REPUBLIKA.CO.ID, JAKARTA -- Badan Pusat Statistik (BPS) mencatat adanya kenaikan tingkat kemiskinan karena pandemi Covid-19 berdampak pada ekonomi masyarakat. Untuk mengantisipasi ledakan kemiskinan, pemerintah diminta memperhatikan akurasi dalam mengeluarkan kebijakan.
"Laporan BPS tentang peningkatan angka kemiskinan pada bulan Maret 2020 menjadi 9,78 persen menunjukan bahwa dampak Covid-19 merupakan ancaman serius bagi kehidupan sosial kita. Bulan Maret 2020, Covid-19 sudah mulai terjadi di Indonesia," kata Wakil Ketua Komisi VIII DPR RI Ace Hasan Syadzilly saat dihubungi Republika, Kamis (16/7).
BPS mencatat persentase penduduk miskin per Maret 2020 sebesar 9,78 persen atau naik dari posisi September 2019 sebesar 9,22 persen. Secara jumlah, penduduk miskin bertambah menjadi 26,42 juta orang. Jumlah itu naik 1,63 juta orang dibandingkan dengan September 2019.
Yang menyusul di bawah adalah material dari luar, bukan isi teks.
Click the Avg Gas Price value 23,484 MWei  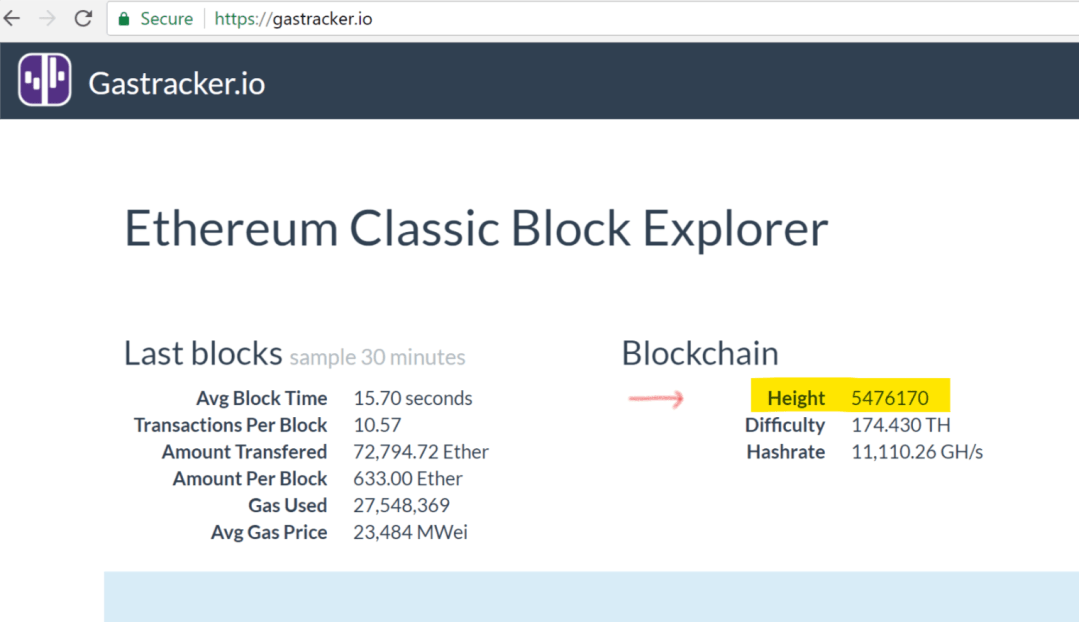tap(410, 532)
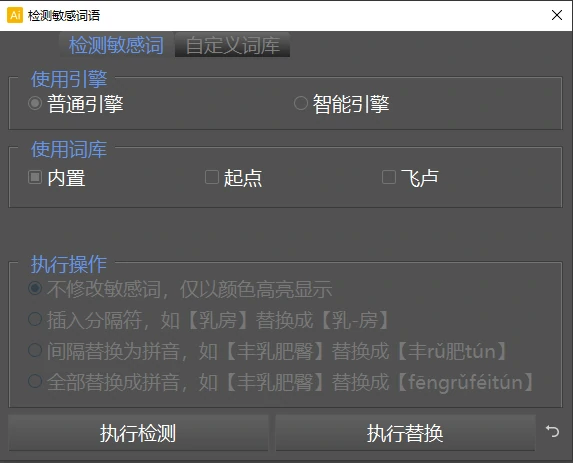Click the Ai app icon in title bar
The width and height of the screenshot is (573, 463).
point(15,15)
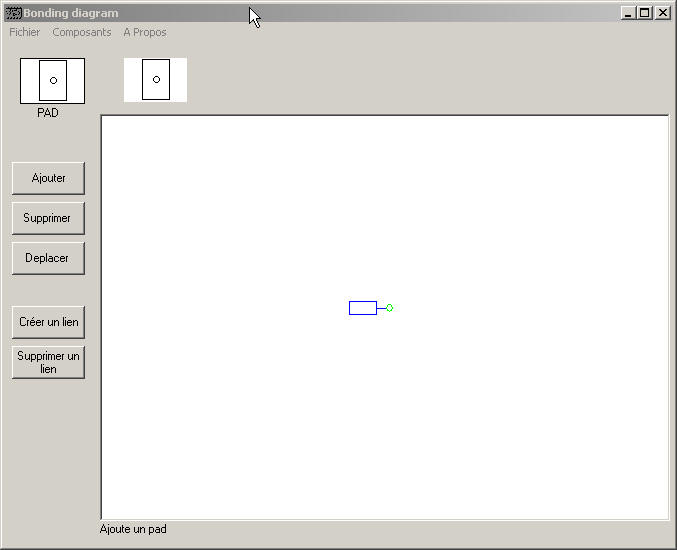Viewport: 677px width, 550px height.
Task: Click the application icon in the title bar
Action: 13,13
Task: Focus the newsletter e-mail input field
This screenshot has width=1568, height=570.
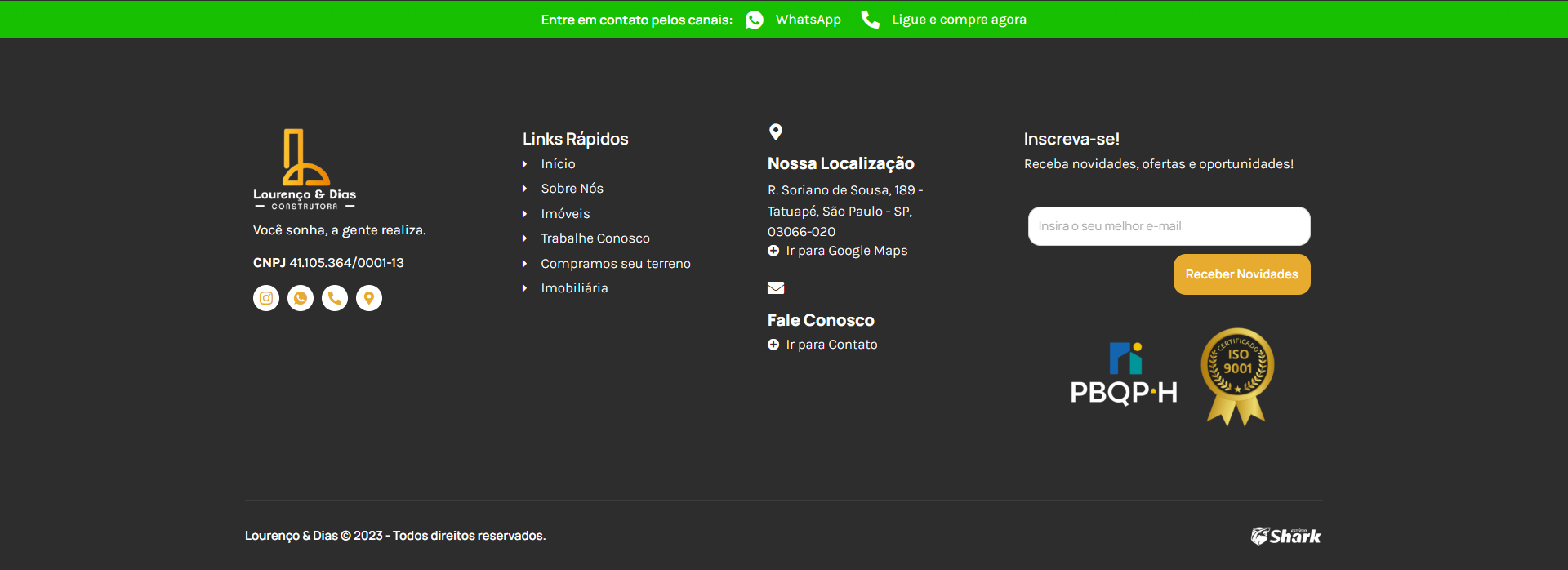Action: click(1169, 226)
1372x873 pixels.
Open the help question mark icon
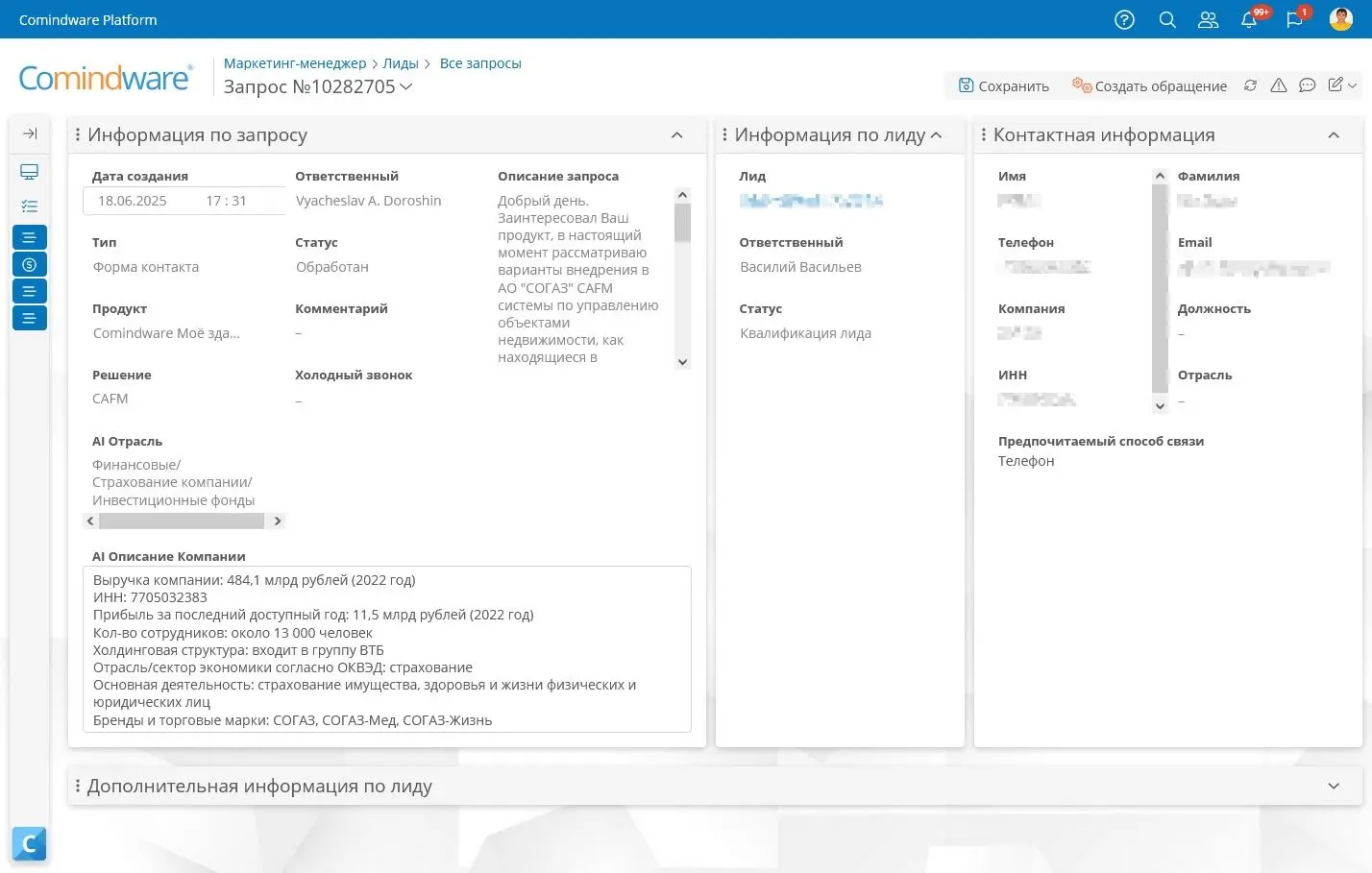click(x=1124, y=20)
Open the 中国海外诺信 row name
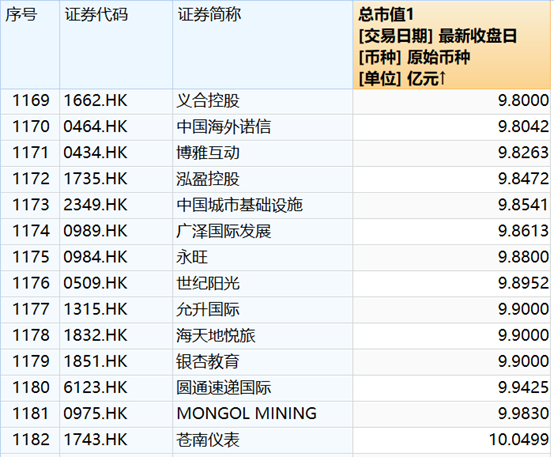554x457 pixels. (x=224, y=127)
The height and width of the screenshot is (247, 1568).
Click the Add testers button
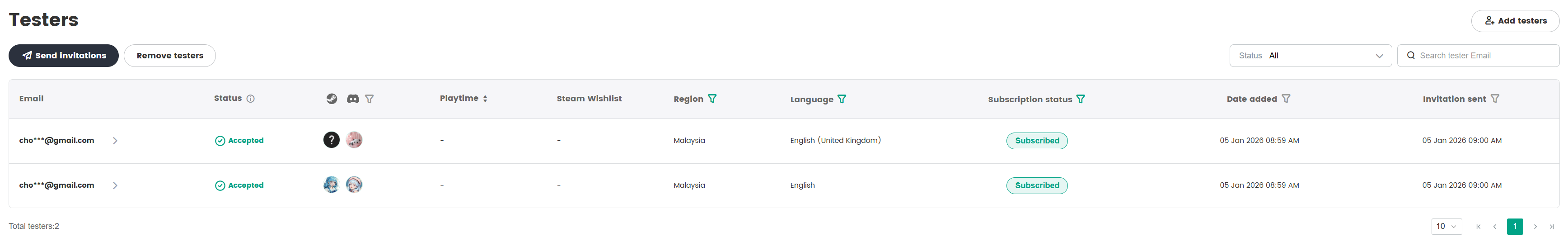(1515, 21)
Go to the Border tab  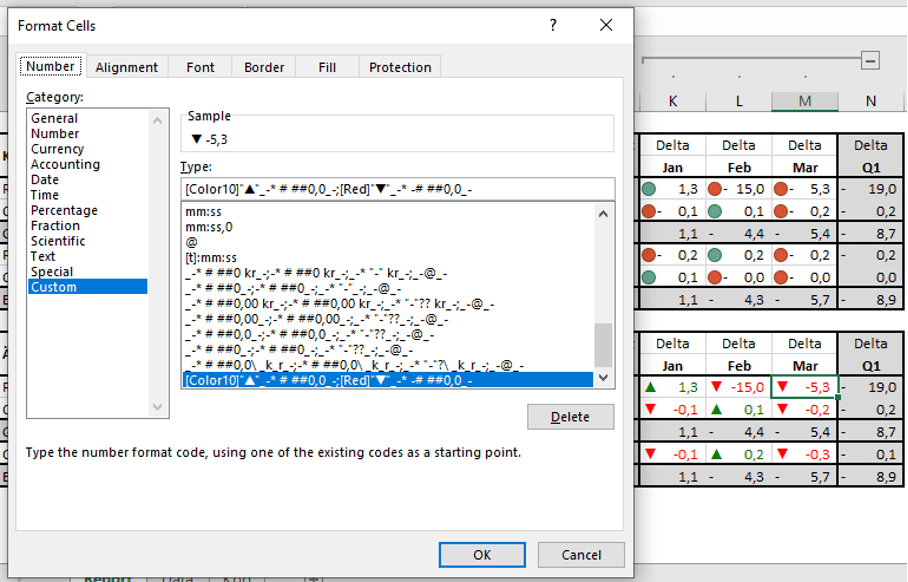264,67
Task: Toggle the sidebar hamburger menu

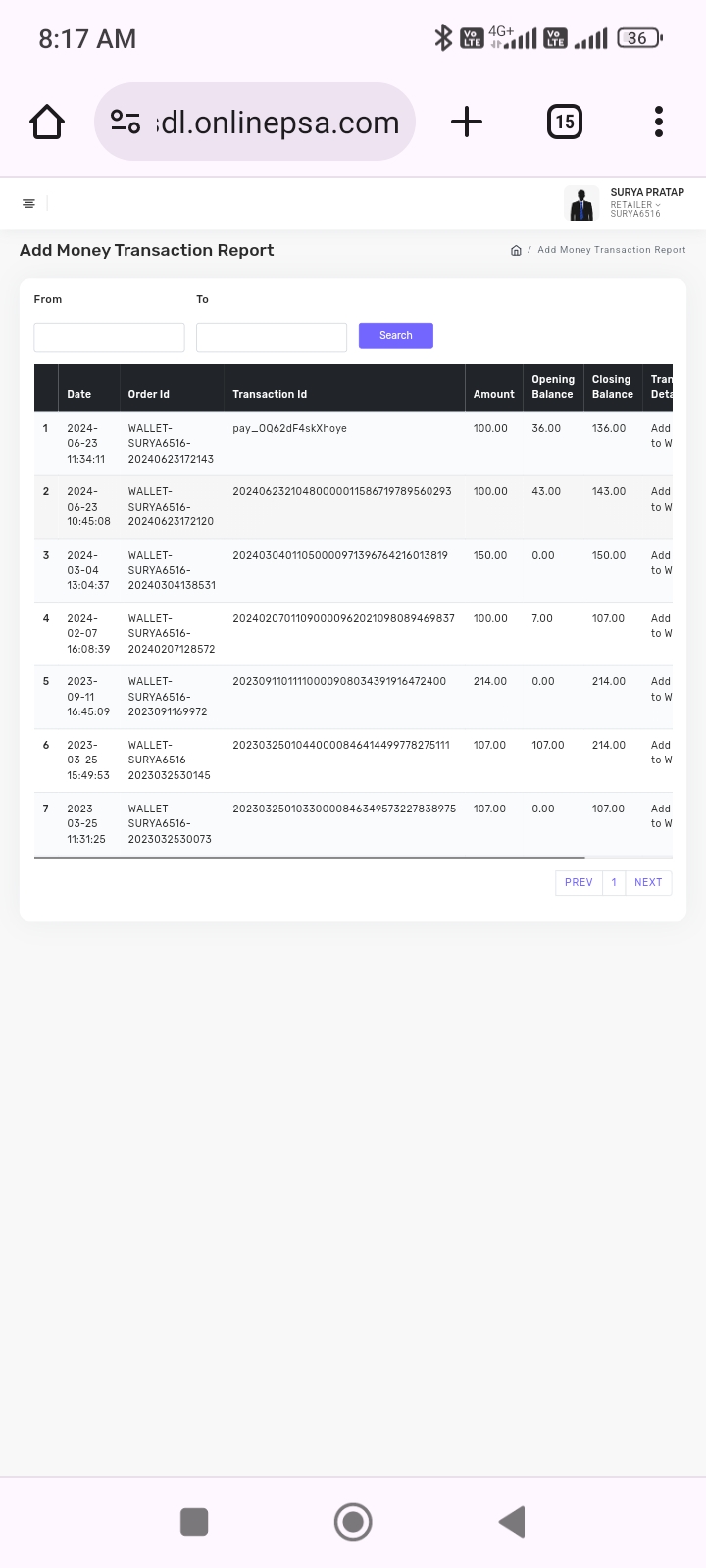Action: (28, 204)
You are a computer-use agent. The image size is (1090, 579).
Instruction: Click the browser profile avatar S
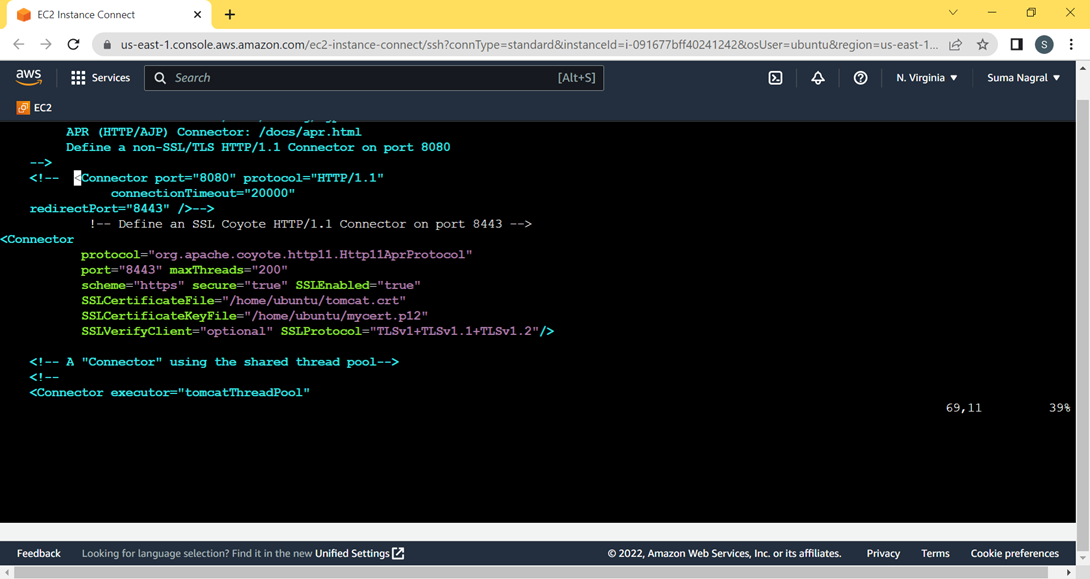tap(1044, 45)
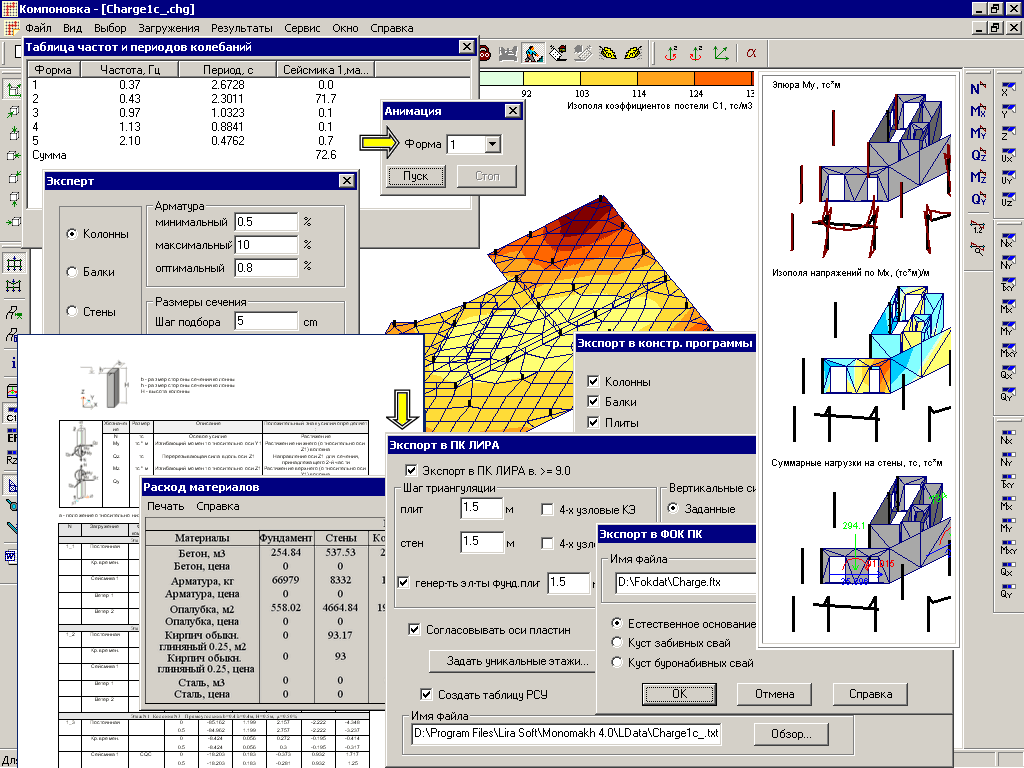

Ace mengaku, telah mengingatkan potensi masyarakat menengah yang rentan jatuh miskin jika resesi ekonomi mendera, seperti halnya kini terjadi pada negara seperti Singapura. Dia mengakui, pemerintah yang telah mengeluarkan kebijakan perlindungan sosial agar masyarakat memiliki daya tahan untuk tidak kembali ke angka kemiskinan kembali.
Program regular perlindungan social seperti Program Keluarga Harapan (PKH), Bantuan Pangan Non Tunai (BPNT) atau Kartu Sembako, Kartu Prakerja, Bantuan Sosial Tunai (BST), bantuan energi listrik dan Gas, termasuk juga program bantuan iuran Jaminan Kesehatan telah dikeluarkan. Pemerintah daerah juga telah mengeluarkan program perlindungan sosial untuk mengatasi dampak pandemic Covid-19 ini.
Berbagai program tersebut, menurut pemerintah, diperuntukan bagi masyarakat 40% lapisan paling bawah penduduk Indonesia. Seharusnya, dengan skema perlindungan sosial ini, dapat menjadi daya tahan ekonomi bagi ketahanan sosial masyarakat.
Namun, Ace menekankan, kebijakan perlindungan sosial ini juga harus disertai kebijakan pemulihan ekonomi bagi pelaku UMKM yang memang menjadi penggerak ekonomi pada lapisan menengah ke bawah. Selain itu, berbagai program bantuan perlindungan sosial ini harus disertai dengan akurasi penerima bantuan tersebut.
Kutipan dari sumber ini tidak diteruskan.